As an anthropologist, I think I’m well placed to give an expert view on what human nature actually consists of. Unlike even the majority of academics, who like most of us exist within a realm of relative cultural homogeneity, anthropology confronts you with the sheer and unexpected diversity of our species being. And let me assure you, dear reader, there is nothing in human nature that says we necessarily must be wasteful of food.
The root cause of all this waste, if not a necessary feature of our being human, is simple – parenting. Going back to the anecdote from my childhood with which I began this article, it should be obvious that my mum had quite a challenge on her hands. She had to struggle against my truculent, infantile fussiness in order to instil in me the basic principle of valuing what you eat. I am sure a great many parents give up, or don’t even bother at all.
Although I am not a parent myself (yet), I know it is a load of hard work. It takes time, effort, love and discipline in copious quantities, and it’s not for the faint-hearted. But I think a lot of parents seem to believe that means they are automatically guaranteed respect (at least, from non-parents). So, I’m afraid I’m going to commit a massive faux pas, and offer some advice on parenting.
As a very important caveat – this isn’t directed at single parents, or working parents, or anything like that. I know a great many poor, working, single parents who do a damn-site better job of raising their children than entire families of the spoilt and middle-class. Of the former, I am in awe. Where food waste is concerned, I think the middle-classes are often worse than the poor – they can afford to throw food in the bin.

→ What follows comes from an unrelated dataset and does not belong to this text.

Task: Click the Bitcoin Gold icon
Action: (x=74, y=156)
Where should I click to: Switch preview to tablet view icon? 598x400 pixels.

Nobody expects anyone to be a perfect parent. I certainly don’t. But it just frustrates me that so many parents spend so much time and effort on things that don’t really matter, or even harm their children (such as finding a must-have Christmas present, or imposing on their children certain gender roles). I wish that more parents would spend as much time encouraging their sons to clean their plates, as they do currently encouraging them to play with trucks or take up football. My mum did. And you know what? It worked.